Overview:
When the CDC reported BQ.1 and BQ.1.1 as rising variants, it sparked concern for a number of reasons: some medical, and some related to a longstanding mismanagement of COVID-19 data among professionals. Can we do better in this next wave?
On Friday, October 14, the US Centers for Disease Control and Prevention released weekly COVID-19 data with a new breakdown of dominant strains for infections. These included the “sudden” emergence of BQ.1 and BQ.1.1, which had been recorded under BA.5 in earlier data, and were now prominent and rising strains when recorded separately. Together with BF.7, they account for some 17 percent of new cases. The BQ variants were first identified in July, and in September a Chinese study noted that BQ.1.1 (along with four other strains) is antibody-evasive at a level between BA.5 and SARS-CoV-1 (i.e., high). The UK is also monitoring their striking growth rate, as Northern Hemisphere countries try to anticipate case load spikes this winter.
But a few checks-and-balances are required to navigate this data. For one, scientists are still trying to assess how much these variants will affect vaccine efficacy, and the jury is still out on how much increased infection rates will translate to worse symptoms, and higher levels of hospitalization and death. This is not to say that they won’t. This is to say that scientists are still working on this data.
While they do, though, public health officials have already expressed concern about the slow roll-out of bivalent boosters, vaccines that defend against the original strain and Omicron variants BA.4 and BA.5. Which leads to the broader issue behind this latest data: how it will impact two dominant “strains” of political tension that need to be weighed carefully, if we’re truly facing a winter of rising caseloads. The first strain involves people who believe the world is making “too much” of COVID-19, a disease that killed over 6.5 million in the last three years. The second involves those who believe the world is not taking COVID-19 seriously enough.
For the former group, a key consideration omitted from this latest data, as reported widely in mainstream media since Friday, is the fact that overall US case counts have been declining. On September 1, the seven-day moving average of US cases was 86,652. On October 13, when the striking breakdowns were released, the moving average was 37.808. This downward progression is not expected to continue as we approach a winter surge (and as more people submit to testing for it), but for now that number can easily mislead average readers. Reporters would therefore do well to include sample size in any discussion about shifting percentages of specific strains over time, to contextualize such data in advance.
Meanwhile, over 8,000 people in the US died of COVID-19 in September, the vast majority over 65: a demographic that saw a huge uptick in deaths this summer. For some, this added extra pain to US President Joe Biden’s declaration, in a September 18 60 Minutes interview, that “The pandemic is over.” And that leads to the second strain of political disillusionment:
When the CDC announced its latest data (on the back of a checkered pandemic history of politicizing important medical intel), it also came just one day after Dr. Eric Feigl-Ding, co-founder of the World Health Network, released the information as a “scoop” that he’d received from a “CDC-insider source”. This has fuelled belief among some reporters, like Benjamin Mateus of the World Socialist Web Site, that “the CDC deliberately concealed this vital information from the public for weeks, as part of the relentless propaganda campaign by the Biden administration and the corporate media to falsely claim that ‘the pandemic is over.'”

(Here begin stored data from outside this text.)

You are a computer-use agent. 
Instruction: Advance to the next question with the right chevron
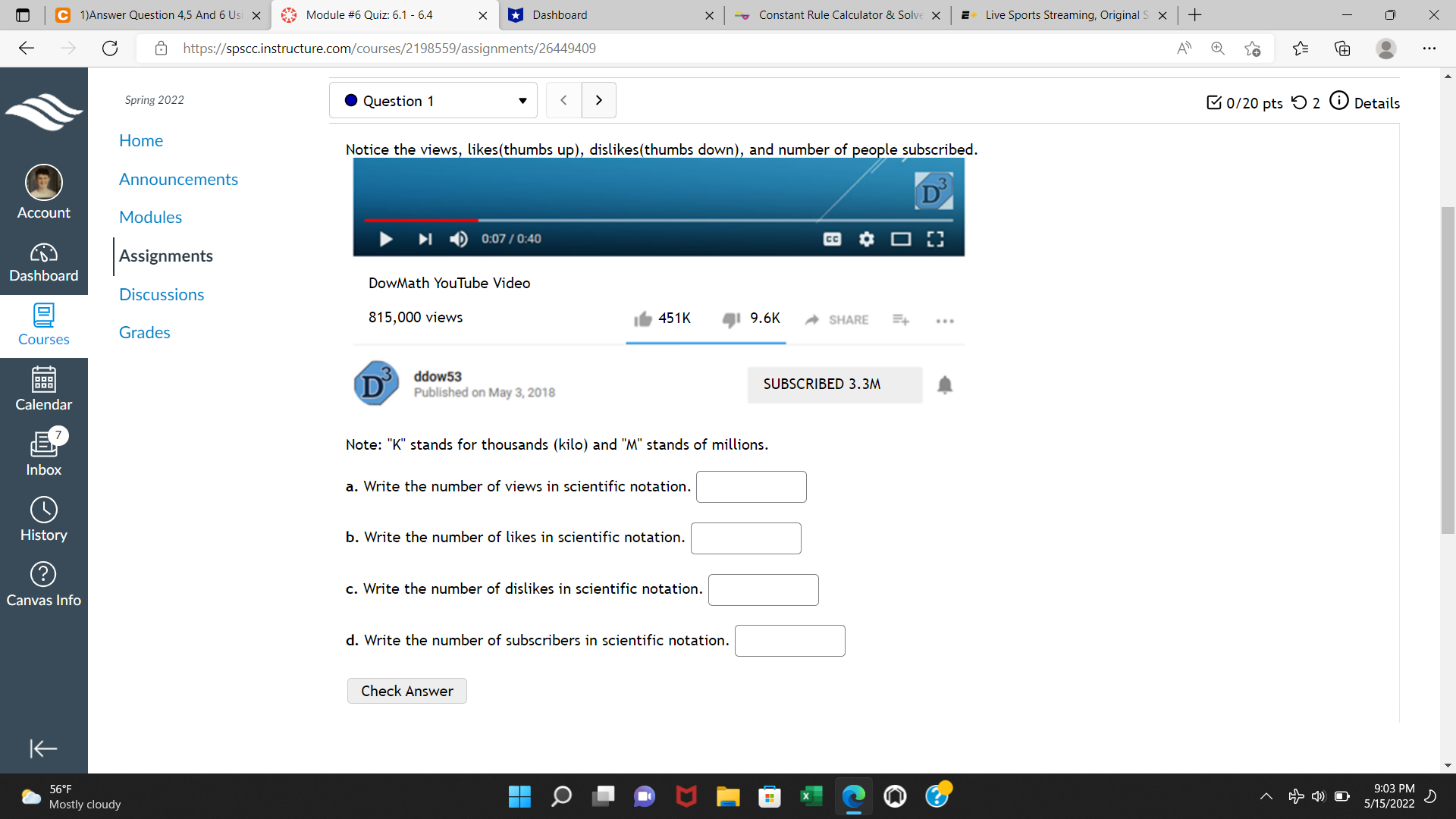pyautogui.click(x=598, y=99)
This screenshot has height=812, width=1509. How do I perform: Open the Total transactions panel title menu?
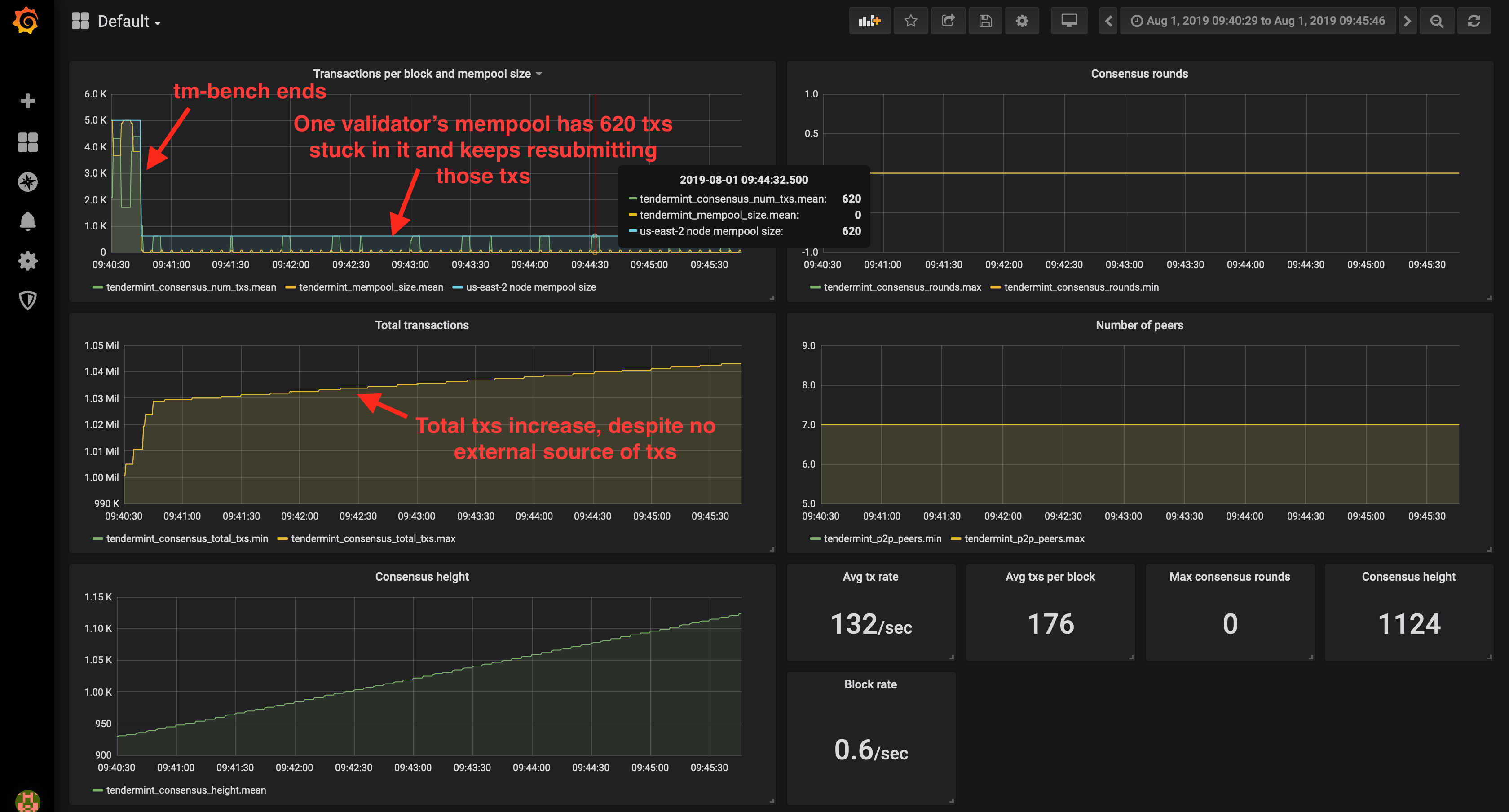[x=422, y=325]
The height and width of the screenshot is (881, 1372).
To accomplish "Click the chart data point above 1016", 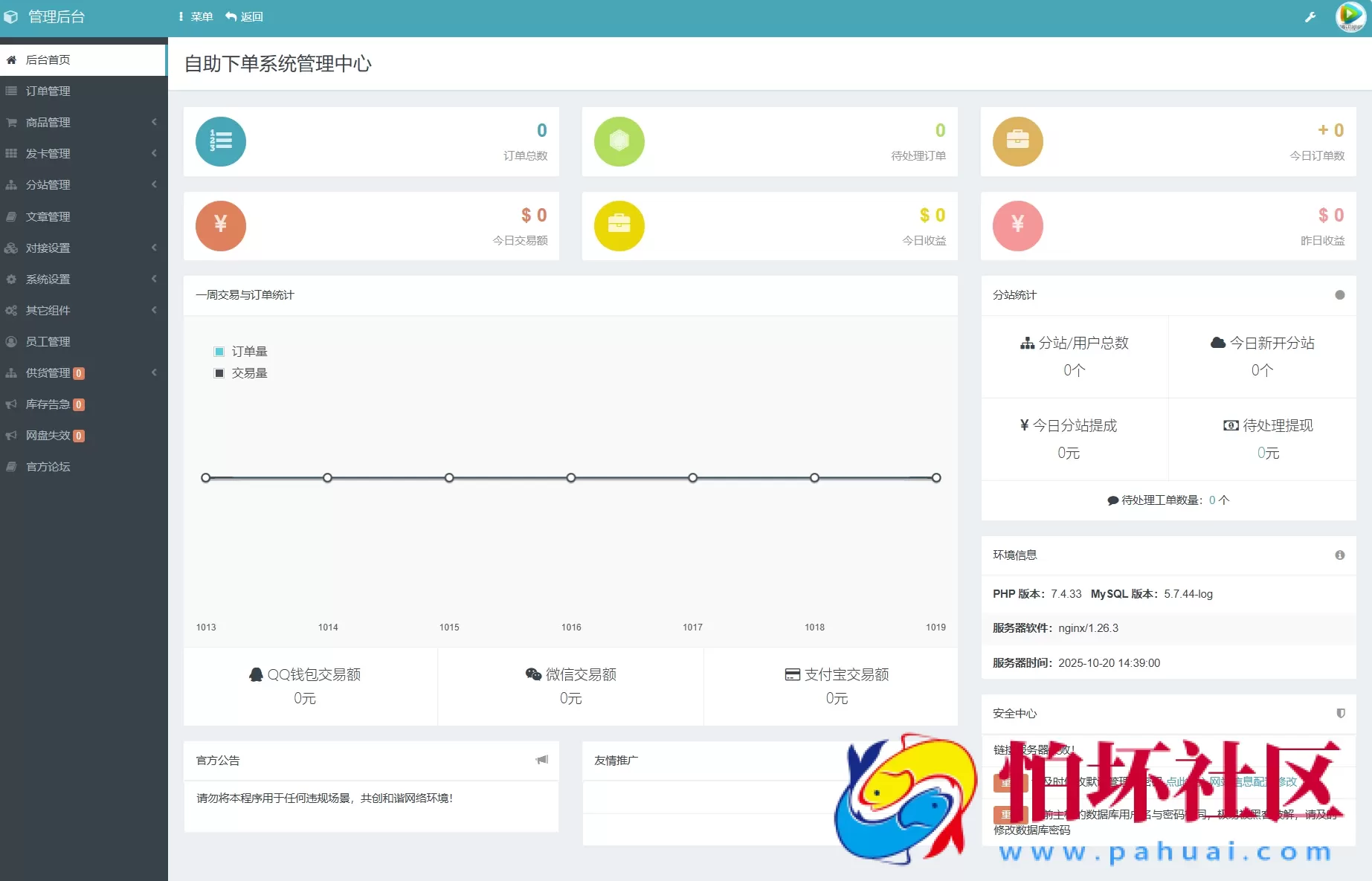I will (570, 477).
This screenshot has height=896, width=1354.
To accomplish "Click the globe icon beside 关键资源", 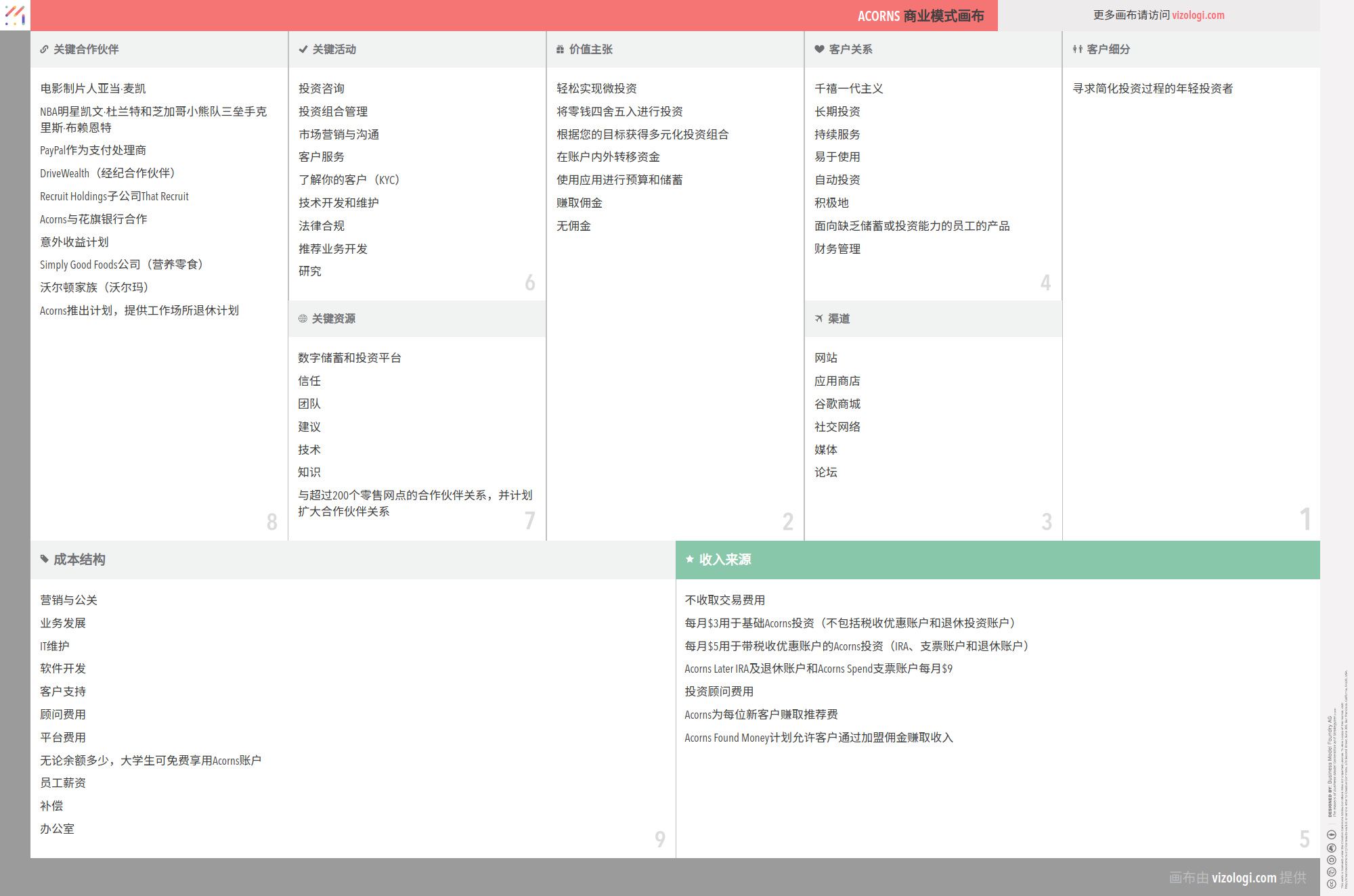I will tap(303, 319).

These two “strains” of politically disillusioned civic participants bode poorly for the management of shared intel around COVID-19. As we head into the next phase of this disease (which includes Singapore and Bangladesh’s current issues with XBB, a “recombinant” variant drawn from two highly antibody-evasive and transmittable strains), we’re left with a difficult truth:
Navigating a global outbreak requires more than pure virology. It requires understanding and accounting for human behavior every step of the way.
Confidence in many major Western institutions, and in each other, is currently fragmented around the trauma that COVID-19 brought to our shared lives. New data that offers the grim possibility of further infection, hospitalization, and death spikes should be managed with great care, because we can’t scare each other into better action forever. Nor should we be trying to. We have to cultivate systems of civic responsibility—individually, and within our institutions—that make it easier to face the inevitability of new societal crises with the intelligence they deserve.
And may there be a Nobel Prize waiting for whoever finally pulls that off.